> _Your instructions_
Put the stretch from the line containing "Given: Click the" through the line containing "Looking at the" into a Markdown table with the columns Row and Line, one row per line and blank lines left out.

> _Data entries_
※ ※ ※

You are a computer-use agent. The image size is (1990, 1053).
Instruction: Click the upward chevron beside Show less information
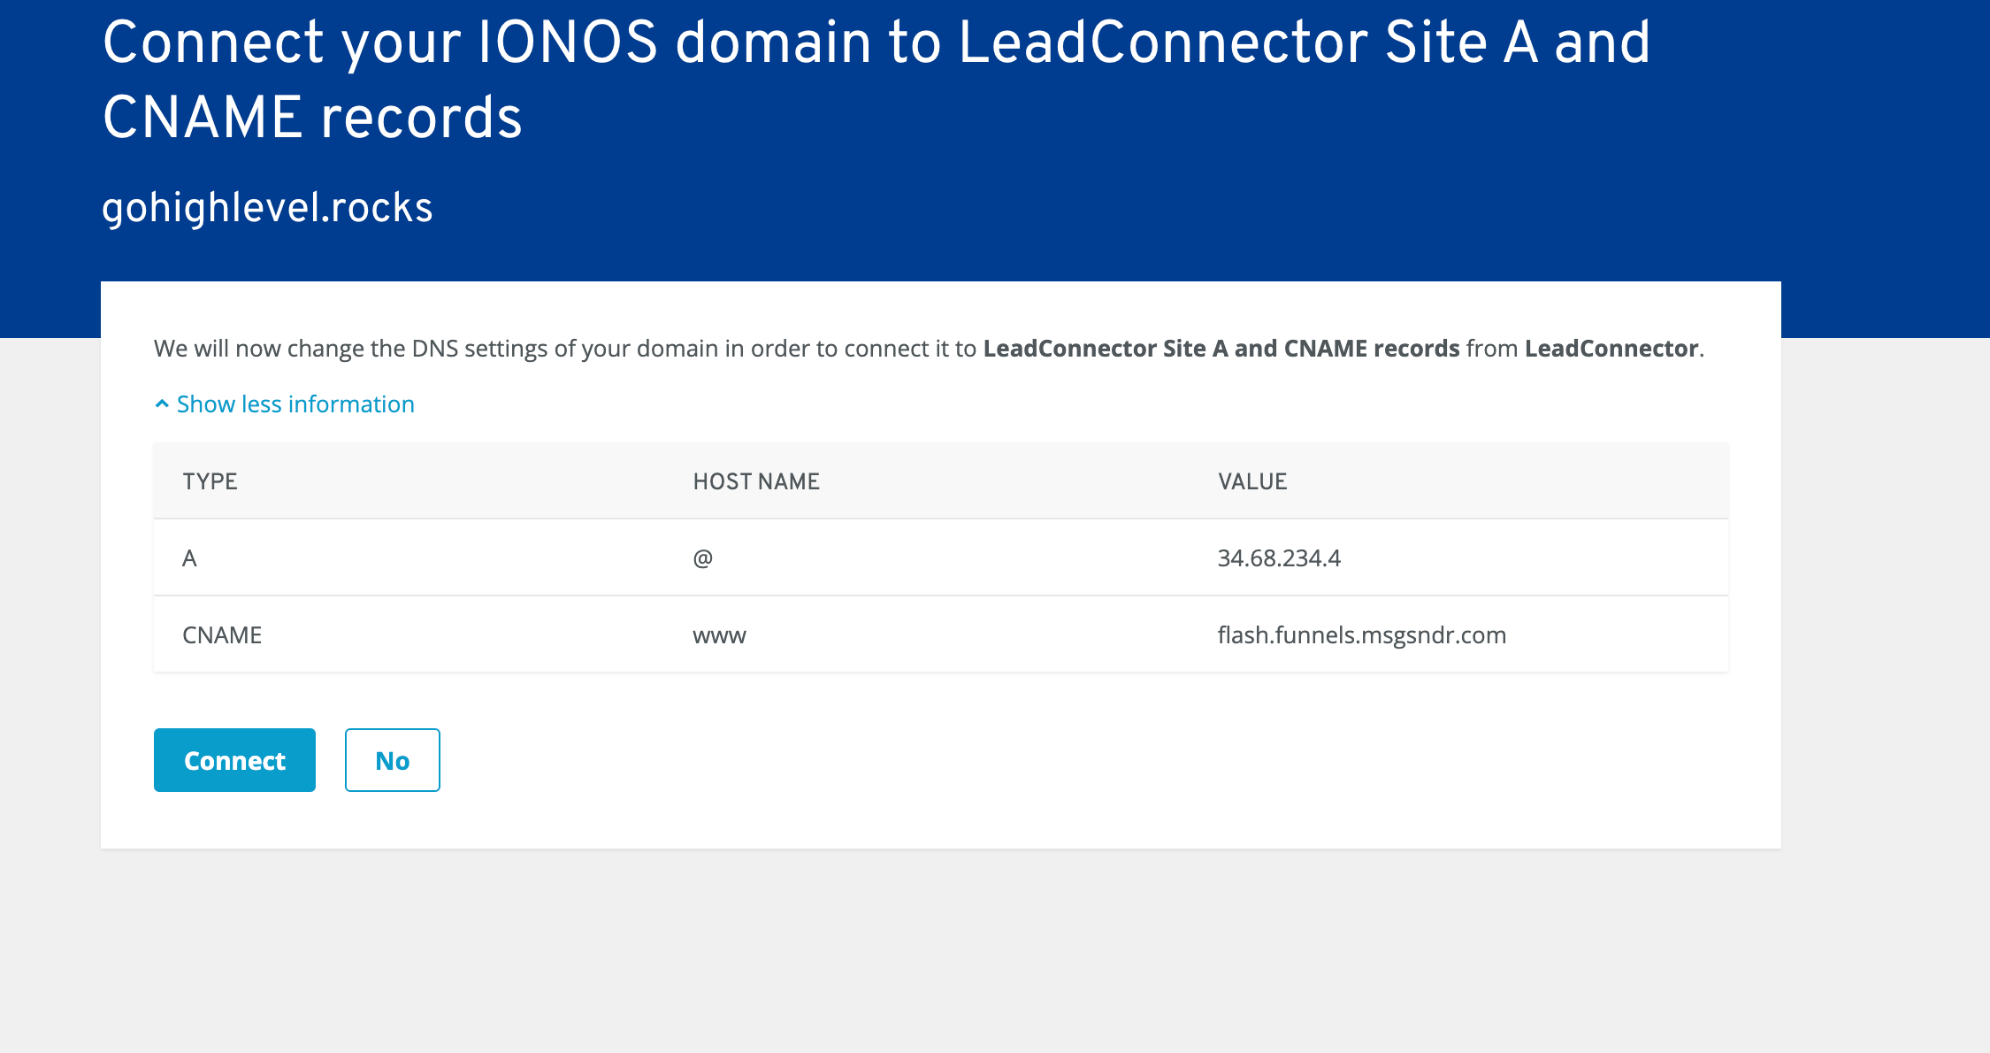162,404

※ ※ ※

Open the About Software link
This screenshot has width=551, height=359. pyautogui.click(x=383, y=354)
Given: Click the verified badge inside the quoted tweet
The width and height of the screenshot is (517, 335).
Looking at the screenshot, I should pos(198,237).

※ ※ ※

> _Written solution_
| Row | Line |
|---|---|
| 1 | Given: Click the verified badge inside the quoted tweet |
| 2 | The width and height of the screenshot is (517, 335). |
| 3 | Looking at the screenshot, I should pos(198,237). |